Five Bedrooms (Wednesday on 10) doesn’t have two sitcom sisters, but it does have five strangers who meet at a wedding reception. Kat Stewart plays a neurotic lawyer who has a lot in common with Jan Brady, and that’s a nice change given the character of Billie Proudman in Offspring was definitely more Marcia Marcia Marcia.
TV Week must be thrilled that Stephen Peacocke is also in the cast, because that’s their front covers sorted for the next few months. He plays a happy-go-lucky tradie and if the show takes off, he might finally be able to leave the brooding Brax behind him.
It would be nice if 10 made an edgy Aussie drama one day but for now, Five Bedrooms is fresh, diverse and off to a sweet start. Ever since Offspring, 10 love setting their dramas in and around Melbourne and Five Bedrooms takes place in a leafy suburb that seems a world away from Brunswick Street (Offspring) and Toorak (Playing For Keeps).
Further north in Brisbane, Harrow (Sunday on ABC) is back for a second season. He has survived being shot in the first season cliffhanger, and given he was such an easy target living on a yacht riverside, one might assume he might move. But that’s not Harrow’s style, and neither does his gunshot wound stop him heading off to a bar in search of a quickie.
When Harrow’s (Ioan Gruffudd) one-night-stand turns out to be the new pathologist, it’s awkward but just for a little bit, because there’s always some new dead body to examine. His sexy co-worker is played by Jolene Anderson from All Saints, and that’s a good thing because she already knows how to speak medical jargon.

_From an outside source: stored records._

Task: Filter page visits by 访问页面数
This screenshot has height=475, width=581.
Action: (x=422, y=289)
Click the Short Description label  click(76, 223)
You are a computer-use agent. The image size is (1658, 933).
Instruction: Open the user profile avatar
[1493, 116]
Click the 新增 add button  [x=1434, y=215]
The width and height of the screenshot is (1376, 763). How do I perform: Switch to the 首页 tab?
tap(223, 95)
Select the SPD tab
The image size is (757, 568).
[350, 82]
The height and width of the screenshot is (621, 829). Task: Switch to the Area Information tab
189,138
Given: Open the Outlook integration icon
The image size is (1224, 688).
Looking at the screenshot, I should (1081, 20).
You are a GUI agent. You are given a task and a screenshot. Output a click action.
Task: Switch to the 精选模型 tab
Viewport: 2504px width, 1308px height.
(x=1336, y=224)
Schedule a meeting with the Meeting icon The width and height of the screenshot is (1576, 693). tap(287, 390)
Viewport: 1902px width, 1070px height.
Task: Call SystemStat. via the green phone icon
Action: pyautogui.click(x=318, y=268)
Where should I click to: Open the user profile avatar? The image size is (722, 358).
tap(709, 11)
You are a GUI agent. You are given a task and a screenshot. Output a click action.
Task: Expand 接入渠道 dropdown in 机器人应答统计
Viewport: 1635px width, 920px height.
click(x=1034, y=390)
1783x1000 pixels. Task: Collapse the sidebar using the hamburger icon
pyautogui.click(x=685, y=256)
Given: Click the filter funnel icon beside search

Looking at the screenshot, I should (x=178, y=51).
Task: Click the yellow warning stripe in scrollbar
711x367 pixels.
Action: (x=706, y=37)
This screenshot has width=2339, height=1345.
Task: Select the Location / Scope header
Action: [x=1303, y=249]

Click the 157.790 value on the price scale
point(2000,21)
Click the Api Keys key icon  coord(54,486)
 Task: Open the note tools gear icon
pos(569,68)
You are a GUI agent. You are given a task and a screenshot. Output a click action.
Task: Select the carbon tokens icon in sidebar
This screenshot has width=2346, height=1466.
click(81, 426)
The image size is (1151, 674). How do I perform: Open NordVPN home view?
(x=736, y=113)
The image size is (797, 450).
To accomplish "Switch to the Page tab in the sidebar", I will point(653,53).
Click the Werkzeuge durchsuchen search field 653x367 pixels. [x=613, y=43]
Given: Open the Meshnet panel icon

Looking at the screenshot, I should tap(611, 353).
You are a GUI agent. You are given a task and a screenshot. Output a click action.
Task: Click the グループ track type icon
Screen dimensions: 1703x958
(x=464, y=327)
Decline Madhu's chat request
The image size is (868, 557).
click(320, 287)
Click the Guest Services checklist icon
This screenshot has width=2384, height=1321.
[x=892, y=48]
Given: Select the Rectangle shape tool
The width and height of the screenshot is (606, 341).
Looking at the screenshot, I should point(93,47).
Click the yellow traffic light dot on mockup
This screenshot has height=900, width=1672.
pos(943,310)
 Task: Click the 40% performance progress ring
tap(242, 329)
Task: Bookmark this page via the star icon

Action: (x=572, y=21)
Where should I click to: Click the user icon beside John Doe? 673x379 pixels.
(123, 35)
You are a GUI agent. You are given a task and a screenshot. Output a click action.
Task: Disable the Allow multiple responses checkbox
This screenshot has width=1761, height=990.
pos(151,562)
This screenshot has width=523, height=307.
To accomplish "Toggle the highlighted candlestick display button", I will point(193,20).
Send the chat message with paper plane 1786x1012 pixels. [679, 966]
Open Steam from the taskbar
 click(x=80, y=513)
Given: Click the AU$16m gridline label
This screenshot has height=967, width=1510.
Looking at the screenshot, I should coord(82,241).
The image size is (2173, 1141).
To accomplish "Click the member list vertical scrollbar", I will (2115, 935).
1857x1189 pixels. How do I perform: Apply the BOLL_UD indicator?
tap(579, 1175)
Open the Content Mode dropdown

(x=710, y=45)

Harrow doesn’t mind showing a bit of gore but MotherFatherSon (Sunday on BBC First) takes it to a whole new level, with a skull-drilling brain operation in its first episode. This superb BBC drama stars Richard Gere as a powerful Rupert Murdoch-like publisher. There have now been several dramas supposedly inspired by the Murdoch family (and HBO’s Succession is coming back for a second season), but this one may be the scariest … and the best.